What to do: Would you reproduce the listing exactly, leaving nothing out?

The input:
################
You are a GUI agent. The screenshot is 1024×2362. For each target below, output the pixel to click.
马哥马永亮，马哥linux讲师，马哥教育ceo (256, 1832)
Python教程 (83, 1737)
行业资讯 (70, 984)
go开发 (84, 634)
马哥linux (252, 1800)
################
Task response:
You are a GUI agent. The screenshot is 1024×2362. For each target below, output the pixel to click.
马哥马永亮，马哥linux讲师，马哥教育ceo (256, 1832)
Python教程 (83, 1737)
行业资讯 (70, 984)
go开发 (84, 634)
马哥linux (252, 1800)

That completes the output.